Find SPAMMS on ADS and GitHub

Whether it be due to rapid rotation or binary interactions, deviations from spherical symmetry are common in the lives of massive stars. As a star deviates from spherical symmetry, the change in radius leads to changes in the surface gravity, temperature and ionization balance across across the surface, which in turn changes the spectral appearance of these stars. Unfortunately, these 3D effects are often neglected when analyzing the spectra of distorted massive stars. With this in mind, we developed the SPAMMS code.

SPAMMS (Spectroscopic PAtch Model for Massive Stars) is a powerful spectroscopic analaysis tool that accounts for the 3D geometry and the resulting surface effects when calculating synthetic spectra. SPAMMS works in 4 steps. First, based on the physical and binary parameters (if applicable) a 3D mesh is generated representing the surface. Second, the mesh is populated with local conditons such as temperature, surface gravity, and so on. Third, based on the local conditions, precomputed synthetic line profiles are assigned to each mesh triangle across the surface. Finally, the visible surface is integrated over resulting in a synthetic spectrum.
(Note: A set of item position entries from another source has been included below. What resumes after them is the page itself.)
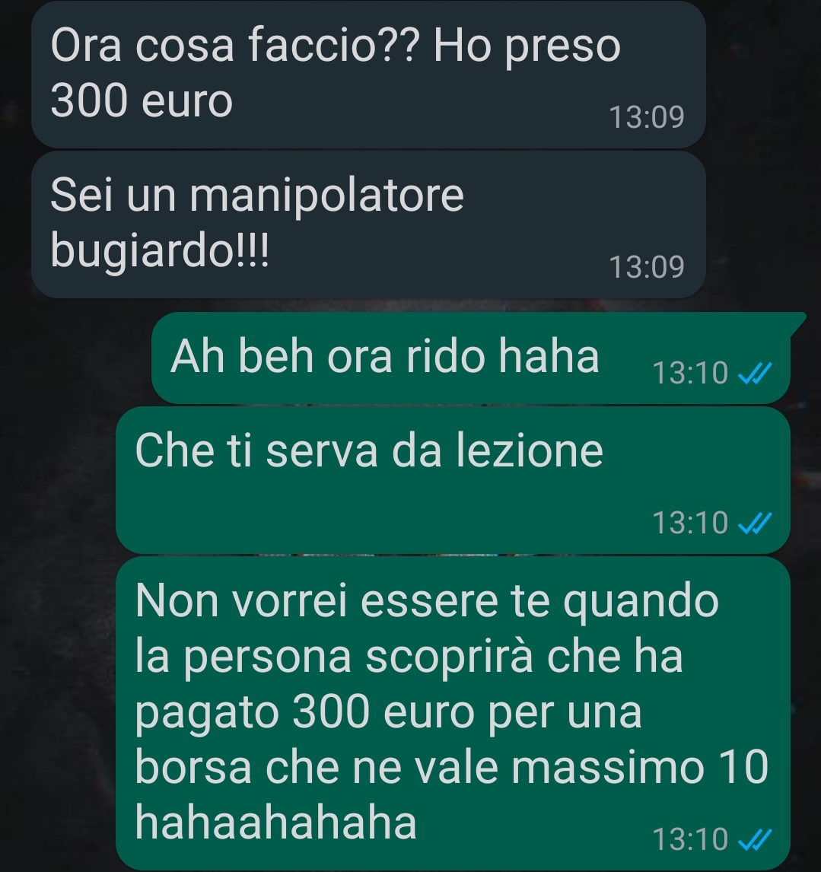This screenshot has width=821, height=872.
Task: Click the word "lezione" in the sent message
Action: pos(530,451)
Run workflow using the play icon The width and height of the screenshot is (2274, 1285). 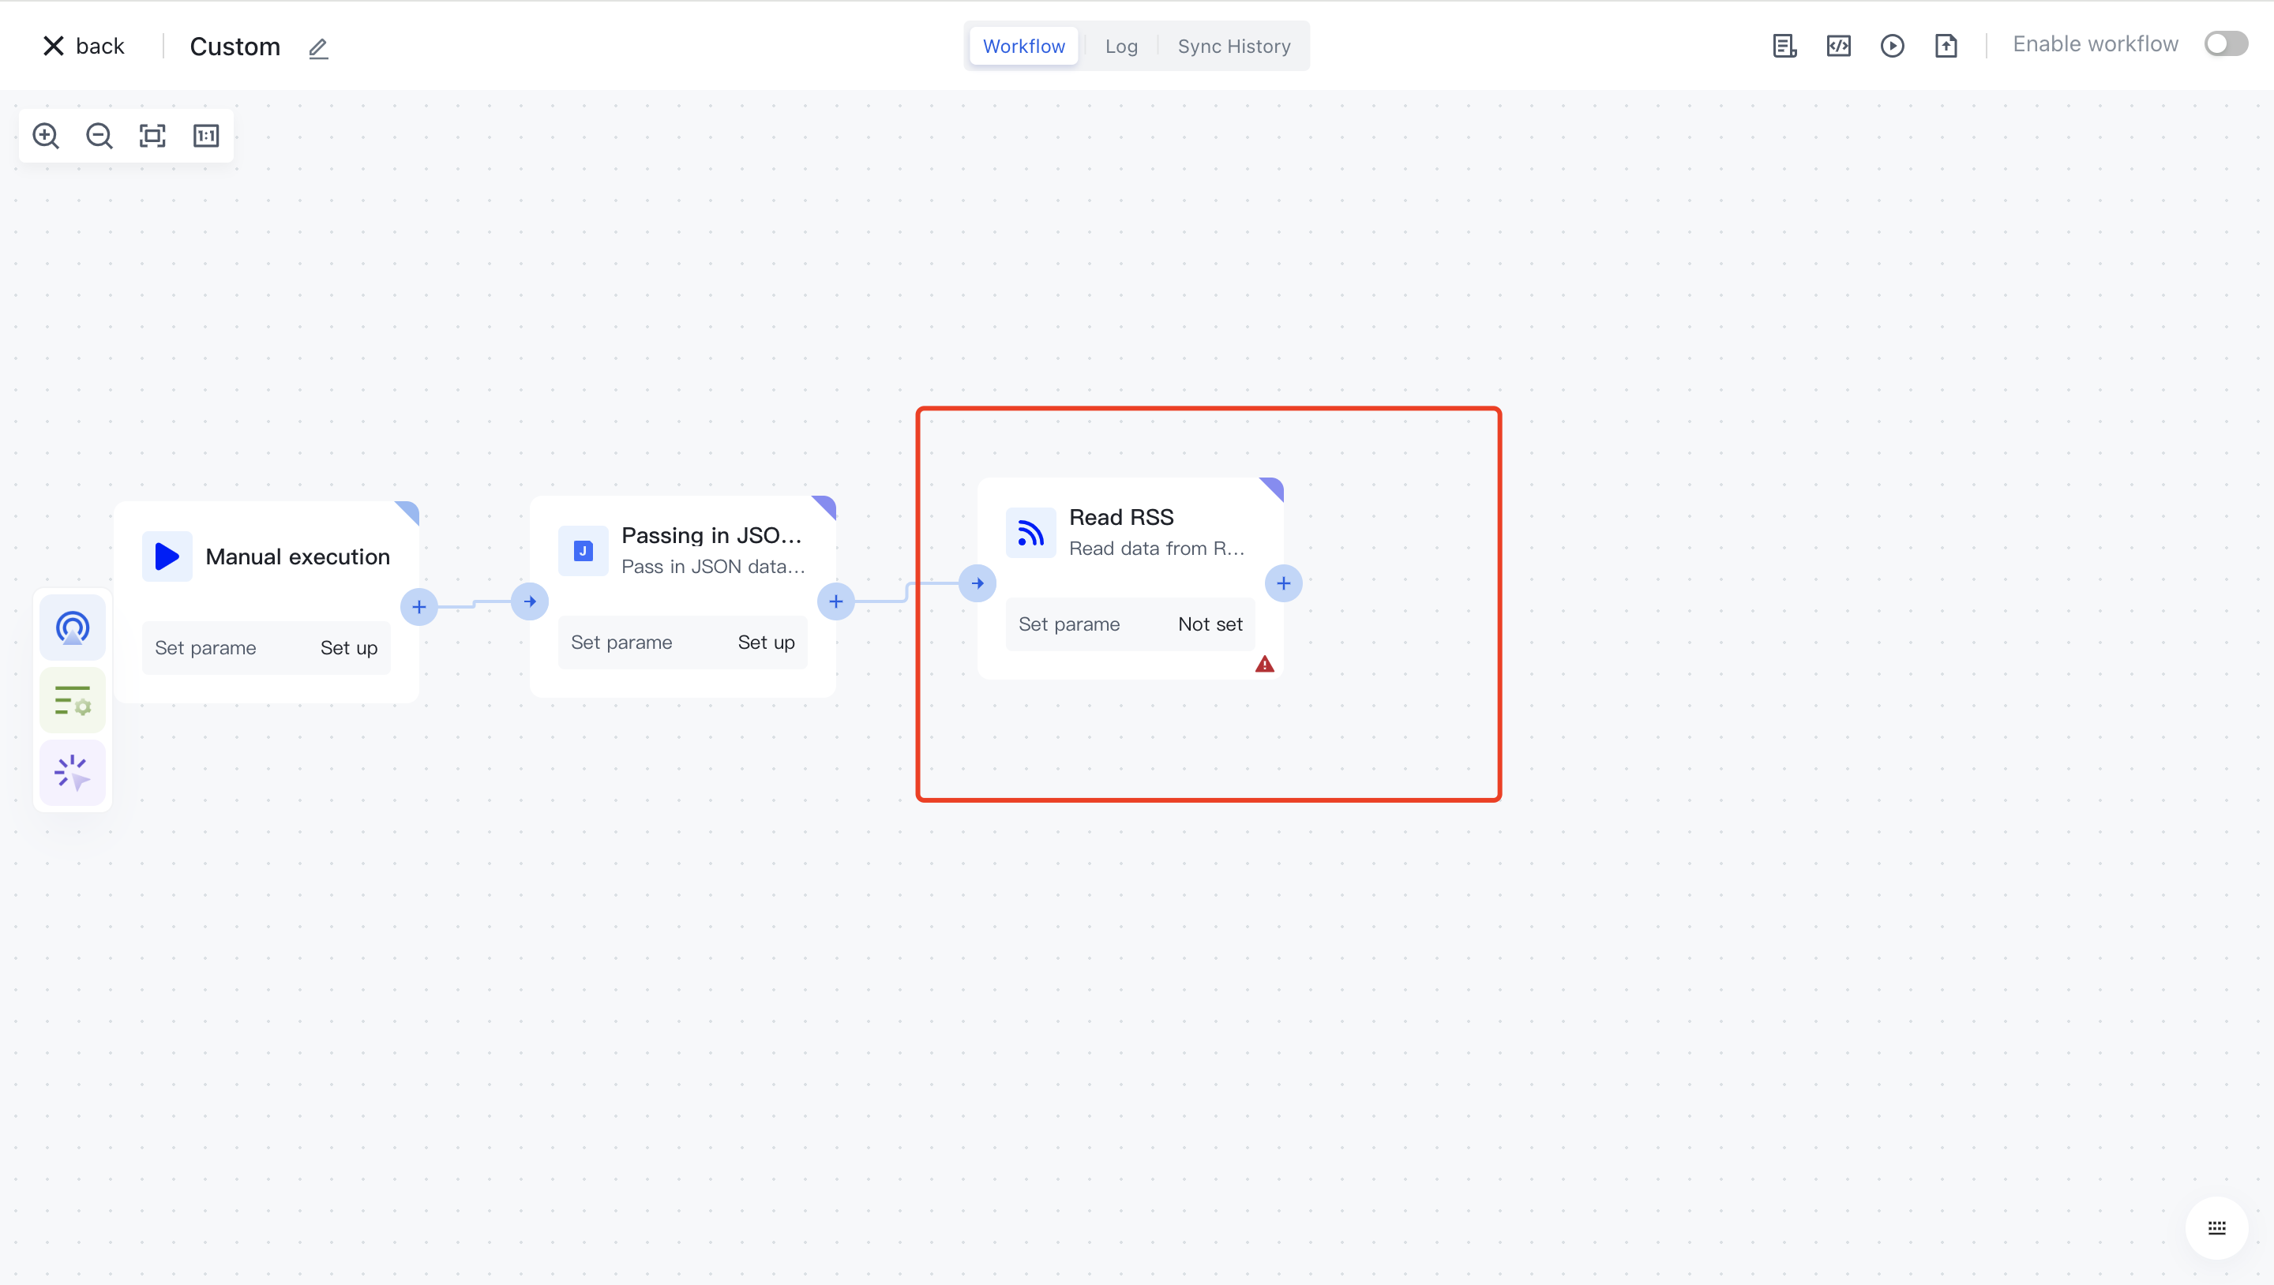tap(1892, 46)
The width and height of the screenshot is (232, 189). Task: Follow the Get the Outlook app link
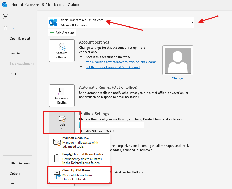113,67
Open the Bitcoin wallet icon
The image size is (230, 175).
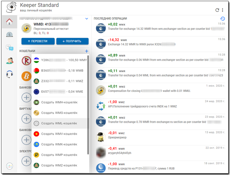point(26,76)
These steps can be seen below:

SPAMMS allows you to model a system at any inclination or phase. Thus, by computing several SPAMMS synthetic spectra at different phases, you can demonstrate how the spectrum of a system changes throughout the orbit.

In this case, we are modelling the massive overcontact binary VFTS 352. In the top panel, the facecolor of the mesh traingles show the local temperature distribution across the surface while the bottom panel shows the integrated spectrum at the given phase shown in the top panel.

With SPAMMS not only can you model both components of binary systems simultaneously, but you can also directly account for rotational broadening without needing to convolve with a rotational kernel. This is because when assigning the synthetic spectral line profiles across the surface, SPAMMS accounts for the individual radial velocity shift of each triangle across the surface. This removes several free parameters, and also allows you to accurately reproduce the rotational profile for asymetric stars like the components of an overcontact system.

In addition, SPAMMS allows you to model many 3D effects that are impossible to reproduce using 1D codes. For example, an important effect used to characterize the orbit of transiting exoplanets is the Rossiter-Mclaughlin effect. As the planet passes in front of the star, it blocks out some of the light from the star. If the star is rotating, then the transiting planet may change the shape of the spectral line as it blocks different regions of the star, and thus change the measured radial velocity.

This effect is not limited to planetary transits. In this case, we show a made up system where the primary is rapidly rotating and the secondary is contributing a negligible flux. The face colors of the mesh are showing the radial velocities of each triangle with blue indicating blueshifted patches and red indicating redshifted patches. As the secondary passes in front of the primary, we see the spectral line distort as the region of the star that contributes to that portion of the line are blocked. This is just one of many interesting 3D effects that can be modelled with SPAMMS.